Nach 1999 tauchte Becker nach kurzer Schamfrist wieder in den angesehensten Pädagogikkreisen auf.

Da stand der Täter wieder als gefeierter Pädagoge im Rampenlicht. Das hat bei mir dazu geführt, dass ich wieder Ohnmacht empfunden habe: Ich kann wieder nichts gegen Becker tun, mir wird nicht geglaubt, ich werde nicht ernst genommen.

Mit welchen Folgen?

Es ist bis heute so, dass ich nachts nassgeschwitzt aufwache, weil ich glaube, jemand steht neben meinem Bett.
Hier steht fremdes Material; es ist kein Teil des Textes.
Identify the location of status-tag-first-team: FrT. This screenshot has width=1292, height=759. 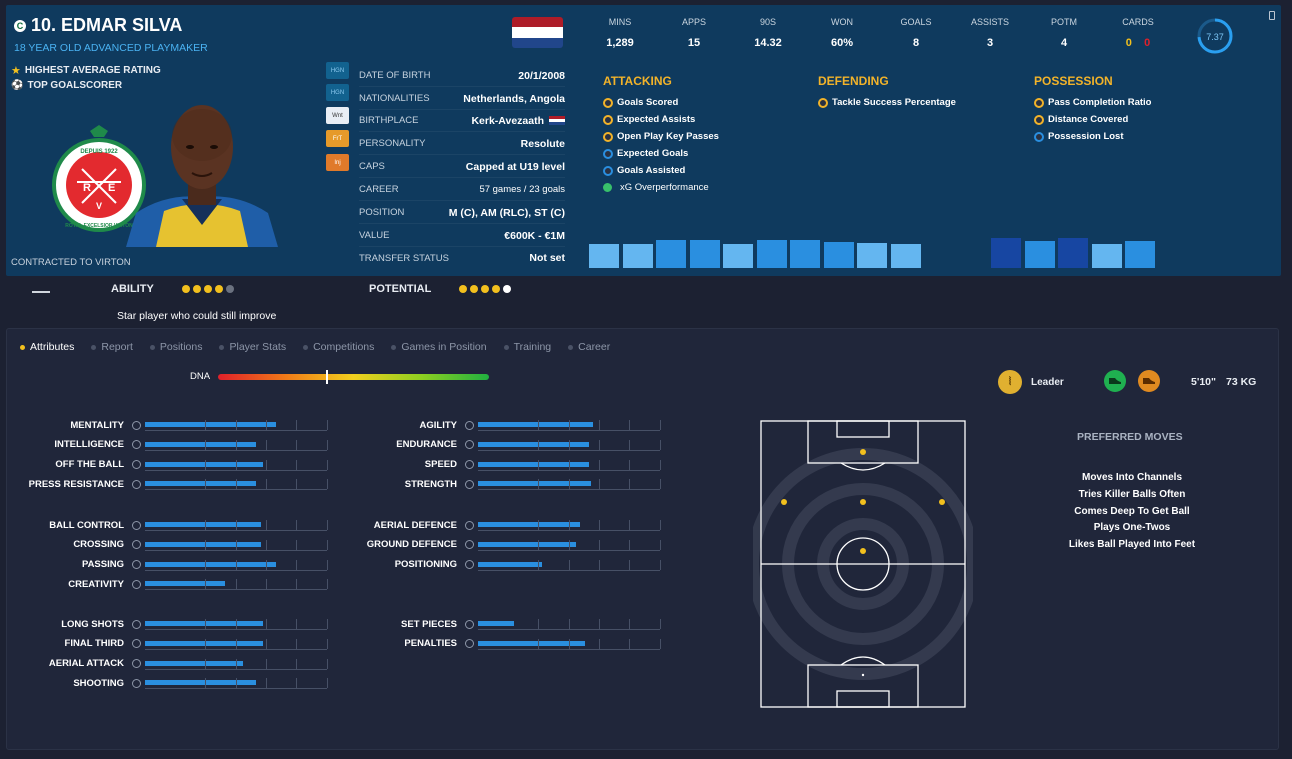
(338, 138).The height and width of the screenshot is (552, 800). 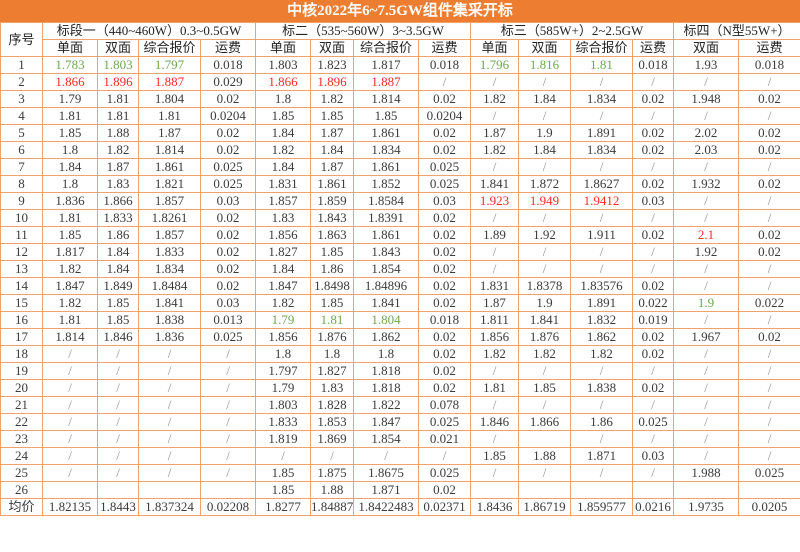 I want to click on value-cell: 1.83, so click(x=332, y=388).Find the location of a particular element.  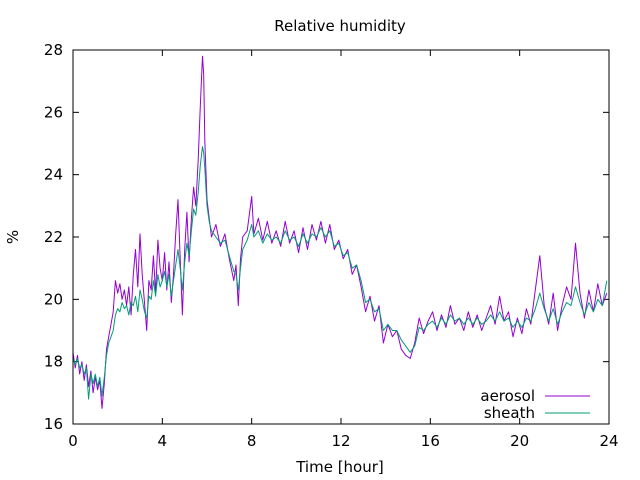

x-tick-label: 0 is located at coordinates (73, 441).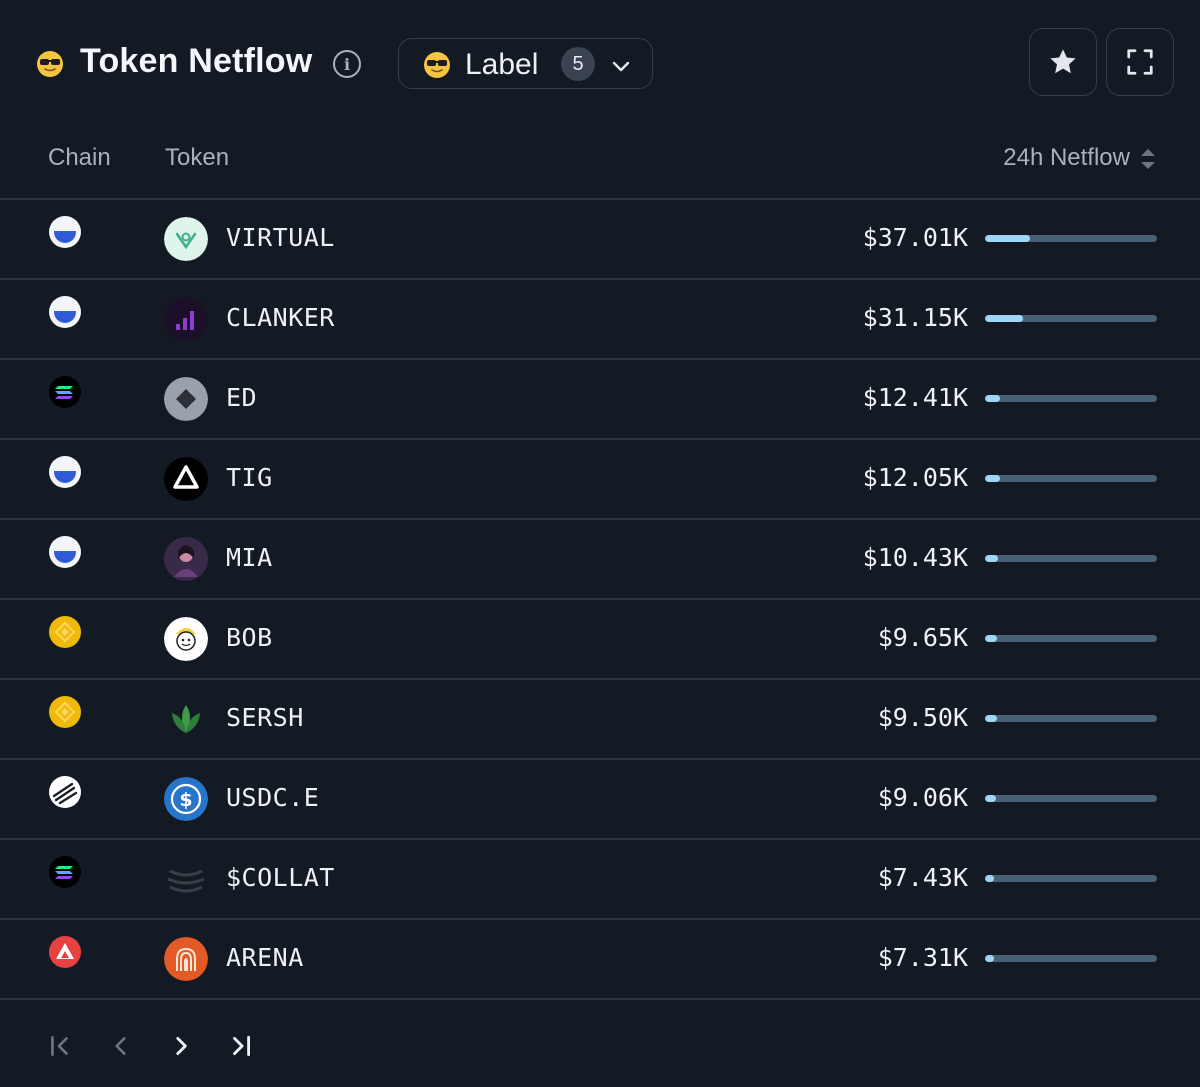 This screenshot has width=1200, height=1087. Describe the element at coordinates (186, 239) in the screenshot. I see `virtual-token-icon` at that location.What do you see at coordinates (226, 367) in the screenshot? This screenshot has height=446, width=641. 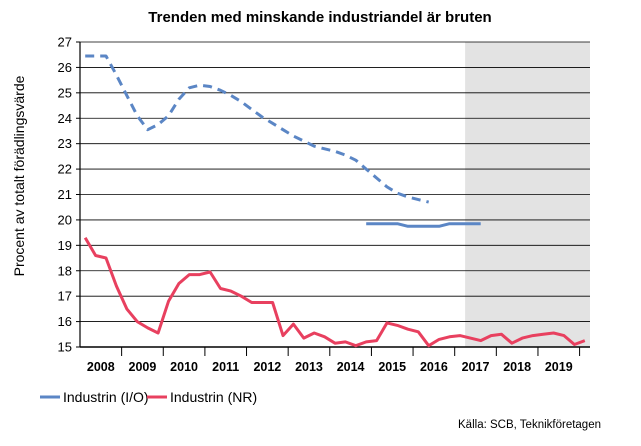 I see `x-tick-label: 2011` at bounding box center [226, 367].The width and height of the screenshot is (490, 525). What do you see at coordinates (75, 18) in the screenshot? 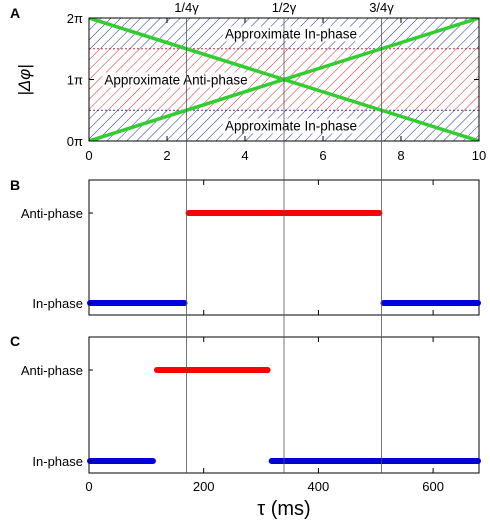
I see `y-tick-label: 2π` at bounding box center [75, 18].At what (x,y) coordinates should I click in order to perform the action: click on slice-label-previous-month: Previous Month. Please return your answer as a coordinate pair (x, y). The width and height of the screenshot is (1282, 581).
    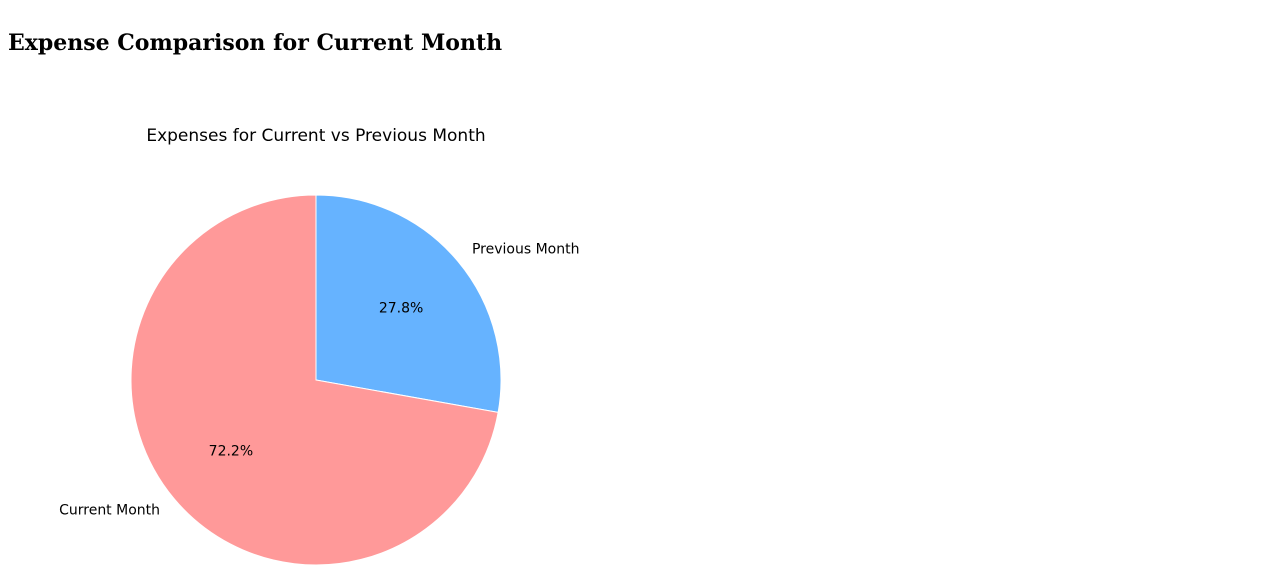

Ich hatte paranoide Zustände. Ich war draußen unterwegs und dachte, ich werde verfolgt. Es macht sich auch physisch bemerkbar, ich stehe ständig unter Strom, ich habe mir schon einige Zähne kaputt geknirscht. Die Liste ist noch länger. Vor eineinhalb Jahren waren meine Schwierigkeiten so groß, dass ich eine Traumatherapie begonnen habe und jetzt mit der EMDR-Methode arbeite (Eye Movement Desensitization and Reprocessing, die Red.). Das ist bisher die einzige therapeutische Maßnahme, die mir wirklich hilft.

Ist die Sache durch die aktuellen Ereignisse schlimmer geworden?

Überhaupt nicht. Für mich ist der öffentliche Diskurs ein Schritt zur Genesung. Mir ist jetzt klar, dass nicht ich derjenige bin, der sich zu schämen hat. Öffentlichkeit hilft gegen ungewollte Intimität.

Sind die Verjährungsfristen aus Ihrer Sicht ausreichend?

Nein. Ich habe in den letzten Tagen mit einigen 40- bis 50-Jährigen gesprochen, die sich jetzt erst vollständig daran erinnern, dass sie als Kind missbraucht worden sind. Denen geht es wie mir. Die Schuld- und Schamgefühle sind so groß, dass man erst als gestandener Erwachsener über solche Dinge sprechen kann. Die gegenwärtige Gesetzeslage ist in meinen Augen aktiver Täterschutz.